The club is open several days a week. Those are the days the Hunnicutts receive multiple calls from their residents complaining about the sound, asking them to call the police about the disturbance.
Police would only do so much, Randy Hunnicutt said. Each time the Hunnicutts complained about the noise, an officer came out to check. Sometimes, the complaint wasn’t considered valid unless an officer was allowed inside a residential dwelling to check complaints that the music from the club could be heard from within the home.
Fort Valley police Capt. Lawrence Spurgeon said several warnings were issued to the establishment to help deter the complaints from nearby residents. After the warnings didn’t work, officers issued fines to the club owner on occasions when it was determined that the sound was too high.
The city’s current policy states that sound is too loud if it can be heard inside a dwelling with all its doors and windows closed.
Spurgeon said the police department suggested changes to the ordinance that would provide a decibel level for the sound. It also includes a provision that larger functions where sounds would be higher than normal be approved in advance. Club owners also would be made to install noise dampening equipment before opening for business.

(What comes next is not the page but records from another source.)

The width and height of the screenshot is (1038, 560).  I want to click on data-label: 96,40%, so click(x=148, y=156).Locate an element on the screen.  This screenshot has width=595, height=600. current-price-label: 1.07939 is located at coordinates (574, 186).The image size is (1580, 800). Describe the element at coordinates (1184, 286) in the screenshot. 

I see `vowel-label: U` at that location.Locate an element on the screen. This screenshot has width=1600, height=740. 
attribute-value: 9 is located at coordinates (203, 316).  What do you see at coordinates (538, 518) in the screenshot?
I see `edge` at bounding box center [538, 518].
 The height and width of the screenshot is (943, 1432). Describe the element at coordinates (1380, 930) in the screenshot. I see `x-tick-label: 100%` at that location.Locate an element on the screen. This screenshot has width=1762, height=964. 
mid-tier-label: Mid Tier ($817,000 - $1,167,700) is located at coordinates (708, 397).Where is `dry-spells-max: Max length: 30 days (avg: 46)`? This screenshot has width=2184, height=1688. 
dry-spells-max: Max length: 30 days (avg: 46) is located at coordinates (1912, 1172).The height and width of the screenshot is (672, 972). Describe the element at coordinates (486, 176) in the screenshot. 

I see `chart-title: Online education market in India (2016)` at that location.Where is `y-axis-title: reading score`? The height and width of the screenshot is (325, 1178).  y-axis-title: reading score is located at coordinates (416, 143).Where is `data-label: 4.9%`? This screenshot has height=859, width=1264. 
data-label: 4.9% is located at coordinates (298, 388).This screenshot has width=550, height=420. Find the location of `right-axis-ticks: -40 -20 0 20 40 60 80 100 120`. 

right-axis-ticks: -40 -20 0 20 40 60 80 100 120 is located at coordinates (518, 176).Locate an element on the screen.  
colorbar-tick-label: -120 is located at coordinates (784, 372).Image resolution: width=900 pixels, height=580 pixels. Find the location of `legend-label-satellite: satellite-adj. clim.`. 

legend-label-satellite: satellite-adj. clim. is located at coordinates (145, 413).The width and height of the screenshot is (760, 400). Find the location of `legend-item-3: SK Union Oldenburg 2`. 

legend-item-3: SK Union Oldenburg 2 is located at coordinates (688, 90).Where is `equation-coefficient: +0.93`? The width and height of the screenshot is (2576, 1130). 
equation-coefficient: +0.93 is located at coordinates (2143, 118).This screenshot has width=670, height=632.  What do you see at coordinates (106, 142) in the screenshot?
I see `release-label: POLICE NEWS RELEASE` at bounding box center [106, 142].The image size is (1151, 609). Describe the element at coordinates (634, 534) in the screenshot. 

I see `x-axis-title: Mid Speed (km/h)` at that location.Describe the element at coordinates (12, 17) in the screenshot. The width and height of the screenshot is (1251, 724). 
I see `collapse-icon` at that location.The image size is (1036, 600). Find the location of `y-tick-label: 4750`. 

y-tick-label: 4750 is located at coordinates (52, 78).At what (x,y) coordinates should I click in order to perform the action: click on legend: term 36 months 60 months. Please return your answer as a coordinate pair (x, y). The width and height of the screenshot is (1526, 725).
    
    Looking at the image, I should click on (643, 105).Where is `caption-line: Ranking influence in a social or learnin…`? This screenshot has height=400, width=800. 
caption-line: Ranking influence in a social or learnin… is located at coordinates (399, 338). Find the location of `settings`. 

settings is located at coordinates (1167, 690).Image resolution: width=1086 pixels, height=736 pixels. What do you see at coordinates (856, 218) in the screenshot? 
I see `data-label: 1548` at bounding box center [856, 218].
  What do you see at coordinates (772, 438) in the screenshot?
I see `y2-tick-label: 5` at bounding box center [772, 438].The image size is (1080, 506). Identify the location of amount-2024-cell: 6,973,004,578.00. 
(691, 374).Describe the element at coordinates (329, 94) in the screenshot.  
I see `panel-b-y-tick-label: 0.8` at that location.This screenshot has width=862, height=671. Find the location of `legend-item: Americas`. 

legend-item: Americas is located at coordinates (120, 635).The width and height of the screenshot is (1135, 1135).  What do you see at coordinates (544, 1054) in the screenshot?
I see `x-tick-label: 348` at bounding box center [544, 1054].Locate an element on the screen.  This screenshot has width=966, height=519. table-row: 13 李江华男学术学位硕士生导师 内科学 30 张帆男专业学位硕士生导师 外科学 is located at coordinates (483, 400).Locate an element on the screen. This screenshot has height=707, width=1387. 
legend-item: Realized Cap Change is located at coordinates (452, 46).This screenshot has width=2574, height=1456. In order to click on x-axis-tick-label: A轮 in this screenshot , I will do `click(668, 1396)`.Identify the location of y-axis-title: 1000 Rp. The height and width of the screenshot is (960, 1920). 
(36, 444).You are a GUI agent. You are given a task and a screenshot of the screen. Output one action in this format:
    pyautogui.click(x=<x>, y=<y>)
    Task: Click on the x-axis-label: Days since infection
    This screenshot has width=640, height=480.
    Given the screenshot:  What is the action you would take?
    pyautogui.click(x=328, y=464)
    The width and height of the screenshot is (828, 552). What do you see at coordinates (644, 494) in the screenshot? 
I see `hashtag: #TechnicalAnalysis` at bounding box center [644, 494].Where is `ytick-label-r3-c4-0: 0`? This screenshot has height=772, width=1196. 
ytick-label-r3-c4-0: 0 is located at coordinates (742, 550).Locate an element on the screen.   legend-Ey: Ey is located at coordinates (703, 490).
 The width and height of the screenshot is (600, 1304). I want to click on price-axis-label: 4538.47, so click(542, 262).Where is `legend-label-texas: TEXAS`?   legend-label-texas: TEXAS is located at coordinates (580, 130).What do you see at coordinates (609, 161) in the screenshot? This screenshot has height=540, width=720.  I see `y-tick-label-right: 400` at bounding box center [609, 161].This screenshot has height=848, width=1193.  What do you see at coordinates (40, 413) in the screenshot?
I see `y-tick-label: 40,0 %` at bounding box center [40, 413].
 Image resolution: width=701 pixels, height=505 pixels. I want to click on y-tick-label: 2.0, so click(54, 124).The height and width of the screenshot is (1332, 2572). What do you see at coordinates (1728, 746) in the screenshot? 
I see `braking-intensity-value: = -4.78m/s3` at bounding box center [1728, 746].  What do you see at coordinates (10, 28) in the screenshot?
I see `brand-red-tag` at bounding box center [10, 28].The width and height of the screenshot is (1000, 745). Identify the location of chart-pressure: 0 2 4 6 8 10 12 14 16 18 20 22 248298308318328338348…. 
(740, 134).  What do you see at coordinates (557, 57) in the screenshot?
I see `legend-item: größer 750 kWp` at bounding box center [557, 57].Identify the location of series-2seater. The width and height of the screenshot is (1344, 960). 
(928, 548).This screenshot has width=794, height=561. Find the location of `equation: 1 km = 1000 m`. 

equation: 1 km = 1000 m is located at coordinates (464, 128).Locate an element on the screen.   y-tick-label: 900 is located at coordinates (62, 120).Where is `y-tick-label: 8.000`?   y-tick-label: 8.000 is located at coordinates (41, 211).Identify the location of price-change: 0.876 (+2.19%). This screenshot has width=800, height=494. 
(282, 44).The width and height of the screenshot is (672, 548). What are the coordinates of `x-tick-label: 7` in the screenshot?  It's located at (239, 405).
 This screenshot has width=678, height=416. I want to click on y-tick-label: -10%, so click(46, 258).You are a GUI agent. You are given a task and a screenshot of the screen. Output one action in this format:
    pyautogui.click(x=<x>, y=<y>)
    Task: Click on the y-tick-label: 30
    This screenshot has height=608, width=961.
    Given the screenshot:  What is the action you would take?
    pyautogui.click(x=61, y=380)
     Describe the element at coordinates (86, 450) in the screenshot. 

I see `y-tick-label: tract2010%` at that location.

“We want to put a noise ordinance in place where we have a discernable way to measure the sound,” Spurgeon said. “We want to make sure we’re being fair to the business owner and the property owner.”
The latest plan presented to the council calls for a blending of Fort Valley’s ordinance with wording taken from the noise ordinance used in Athens-Clarke County. Discussion on an ordinance combining elements from the two was tabled at Thursday’s council meeting.
Efforts to reach club owner Marcus Green were unsuccessful. He previously expressed a preference for a system to quantify how loud the club’s music can be.
The Hunnicutts spend many evenings waiting by the phone for calls about the noise from the metal building across the way. They sometimes patrol the community when the club is open, checking from different points in the mobile home park to see how far the sound is traveling. Carol Hunnicutt said she hopes the city adopts an ordinance that allows the club and her residents to co-exist without affecting one another.
“It’s not that we’re against The Swamp,” she said. “We just feel bombarded ... and powerless to do something about it.”